Met Plans to Occupy the Whitney’s Uptown Site

A plan calls for the Metropolitan Museum to showcase its modern holdings at the site for at least eight years.

Comments: 30

  1. The Meatpacking district ceased being "arty" or "edgy" during the Giuliani years. The place has since been relegated to the hordes of daytripping Jersey Shore types who go there to drink, fist pump and window shop. Hardly a crowd which will support a major art institution. They will walk right by the place without a second glance and the established Whitney museum goer will likely be siphoned off by more serious fare uptown.

  2. What a great idea for the Met to get some of the fantastic work they have in storage out in the publics view.
    This is a wonderful balance to the Metropolitan's classic location that we all love so well.
    With the limitation of size placed on it by the Parks Dept this is a practical way for the Met to grow new space.
    A win-win for sure!

  3. Having first lived in NY one block away from the Whitney, I as saddened to hear it was planning to move downtown and in effect abandon the Breuer building. While I still regret the loss of a Whitney uptown, this serves the community well. The never-satisfactory plans to enlarge the Whitney can be forgotten, at least for decades to come, preserving this monument to modern architecture, despite the contrary opinion of some. It will also serve well display of the Met's modern and contemporary art. The Breuer building has some wonderful spaces for display of modern art as well as more intimate spaces for mounting historical perspective exhibits as the report proposes.

■ **DATA PROVIDED**:
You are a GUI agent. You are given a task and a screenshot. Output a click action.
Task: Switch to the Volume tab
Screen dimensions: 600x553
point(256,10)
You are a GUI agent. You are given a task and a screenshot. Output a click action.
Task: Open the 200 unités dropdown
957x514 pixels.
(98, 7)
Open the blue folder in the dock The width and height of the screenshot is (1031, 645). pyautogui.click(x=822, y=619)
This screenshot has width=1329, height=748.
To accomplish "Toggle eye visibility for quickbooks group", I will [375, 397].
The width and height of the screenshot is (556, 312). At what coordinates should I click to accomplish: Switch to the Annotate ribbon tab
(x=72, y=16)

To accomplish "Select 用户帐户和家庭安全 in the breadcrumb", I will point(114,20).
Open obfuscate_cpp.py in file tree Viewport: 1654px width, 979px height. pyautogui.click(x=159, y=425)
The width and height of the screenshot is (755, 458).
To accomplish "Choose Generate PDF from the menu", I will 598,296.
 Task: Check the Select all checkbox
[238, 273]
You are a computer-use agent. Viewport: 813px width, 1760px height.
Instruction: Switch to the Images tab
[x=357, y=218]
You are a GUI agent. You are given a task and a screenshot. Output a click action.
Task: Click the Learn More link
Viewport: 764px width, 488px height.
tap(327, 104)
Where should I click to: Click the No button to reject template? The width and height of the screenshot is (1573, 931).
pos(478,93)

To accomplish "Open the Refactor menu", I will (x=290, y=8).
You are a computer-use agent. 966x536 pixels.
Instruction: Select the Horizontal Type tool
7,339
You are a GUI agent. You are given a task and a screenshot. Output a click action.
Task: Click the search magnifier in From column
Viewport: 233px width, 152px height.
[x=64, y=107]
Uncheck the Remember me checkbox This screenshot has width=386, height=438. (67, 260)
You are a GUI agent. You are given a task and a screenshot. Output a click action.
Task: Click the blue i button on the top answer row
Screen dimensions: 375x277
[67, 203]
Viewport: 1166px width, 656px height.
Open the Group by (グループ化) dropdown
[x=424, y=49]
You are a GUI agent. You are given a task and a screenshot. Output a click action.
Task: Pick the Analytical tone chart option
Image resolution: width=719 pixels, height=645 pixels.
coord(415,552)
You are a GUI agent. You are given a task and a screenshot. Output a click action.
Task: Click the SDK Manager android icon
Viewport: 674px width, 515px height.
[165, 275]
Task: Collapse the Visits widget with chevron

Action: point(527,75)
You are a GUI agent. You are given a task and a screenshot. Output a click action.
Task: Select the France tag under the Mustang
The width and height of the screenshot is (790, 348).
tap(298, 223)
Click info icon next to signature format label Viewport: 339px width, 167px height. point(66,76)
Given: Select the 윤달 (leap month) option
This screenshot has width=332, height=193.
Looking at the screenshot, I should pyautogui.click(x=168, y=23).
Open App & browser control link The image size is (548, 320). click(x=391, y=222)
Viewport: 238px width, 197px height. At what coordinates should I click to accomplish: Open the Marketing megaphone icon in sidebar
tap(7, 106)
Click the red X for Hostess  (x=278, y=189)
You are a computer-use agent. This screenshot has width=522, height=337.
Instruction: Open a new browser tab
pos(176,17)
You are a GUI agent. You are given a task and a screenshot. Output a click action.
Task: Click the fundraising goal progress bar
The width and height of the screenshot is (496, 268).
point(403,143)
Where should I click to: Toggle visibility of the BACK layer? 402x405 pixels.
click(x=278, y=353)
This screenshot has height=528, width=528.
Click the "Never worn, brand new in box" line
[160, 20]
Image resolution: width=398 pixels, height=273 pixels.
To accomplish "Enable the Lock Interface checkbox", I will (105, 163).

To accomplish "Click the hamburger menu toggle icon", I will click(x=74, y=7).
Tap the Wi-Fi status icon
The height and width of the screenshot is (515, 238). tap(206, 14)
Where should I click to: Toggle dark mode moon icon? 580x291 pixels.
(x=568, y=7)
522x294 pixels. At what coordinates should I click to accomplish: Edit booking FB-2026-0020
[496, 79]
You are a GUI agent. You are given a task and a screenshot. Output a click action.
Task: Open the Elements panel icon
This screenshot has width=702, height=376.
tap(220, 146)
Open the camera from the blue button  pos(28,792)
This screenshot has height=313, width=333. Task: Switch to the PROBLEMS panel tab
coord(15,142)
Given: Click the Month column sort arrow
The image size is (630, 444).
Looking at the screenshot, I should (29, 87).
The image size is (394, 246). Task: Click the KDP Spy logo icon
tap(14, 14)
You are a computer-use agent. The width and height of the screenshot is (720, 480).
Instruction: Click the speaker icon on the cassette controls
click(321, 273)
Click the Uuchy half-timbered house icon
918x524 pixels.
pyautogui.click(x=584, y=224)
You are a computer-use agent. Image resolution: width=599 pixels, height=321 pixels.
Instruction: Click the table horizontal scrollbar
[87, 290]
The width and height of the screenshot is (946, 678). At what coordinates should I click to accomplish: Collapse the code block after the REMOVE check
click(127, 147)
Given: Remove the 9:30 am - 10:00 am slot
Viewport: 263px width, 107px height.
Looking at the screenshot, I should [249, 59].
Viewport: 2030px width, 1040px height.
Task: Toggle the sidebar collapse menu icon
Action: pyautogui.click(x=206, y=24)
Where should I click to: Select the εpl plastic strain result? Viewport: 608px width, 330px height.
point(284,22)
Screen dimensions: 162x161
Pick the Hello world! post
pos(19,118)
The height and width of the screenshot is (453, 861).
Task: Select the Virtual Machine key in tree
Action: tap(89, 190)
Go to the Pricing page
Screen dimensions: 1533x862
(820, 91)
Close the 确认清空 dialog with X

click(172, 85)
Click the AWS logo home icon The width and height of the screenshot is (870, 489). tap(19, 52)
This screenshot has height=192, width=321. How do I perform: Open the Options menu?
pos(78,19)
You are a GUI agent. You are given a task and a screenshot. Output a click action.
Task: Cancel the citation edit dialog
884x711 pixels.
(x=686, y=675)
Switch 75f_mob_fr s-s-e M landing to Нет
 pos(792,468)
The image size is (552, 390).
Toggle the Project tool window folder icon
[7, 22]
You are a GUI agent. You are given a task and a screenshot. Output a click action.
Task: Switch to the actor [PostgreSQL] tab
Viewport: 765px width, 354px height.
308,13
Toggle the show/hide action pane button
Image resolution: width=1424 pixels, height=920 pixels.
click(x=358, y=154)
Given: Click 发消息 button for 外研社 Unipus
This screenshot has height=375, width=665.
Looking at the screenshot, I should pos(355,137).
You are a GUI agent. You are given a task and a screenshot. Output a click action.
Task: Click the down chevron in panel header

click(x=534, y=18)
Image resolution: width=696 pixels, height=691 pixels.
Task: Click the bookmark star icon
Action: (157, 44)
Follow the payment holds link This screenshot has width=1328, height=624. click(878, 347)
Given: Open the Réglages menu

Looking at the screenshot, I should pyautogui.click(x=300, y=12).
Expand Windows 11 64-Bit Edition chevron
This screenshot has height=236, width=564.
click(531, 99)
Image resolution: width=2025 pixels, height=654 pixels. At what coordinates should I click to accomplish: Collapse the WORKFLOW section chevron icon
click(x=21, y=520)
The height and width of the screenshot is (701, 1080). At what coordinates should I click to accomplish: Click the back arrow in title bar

■ **EXERCISE DETAILS**: Please answer from the article on the Met's plans for the Whitney's uptown site: for how long does the plan have the Metropolitan Museum showcase its modern holdings at that site?

■ **FINISHED TASK**: For at least eight years.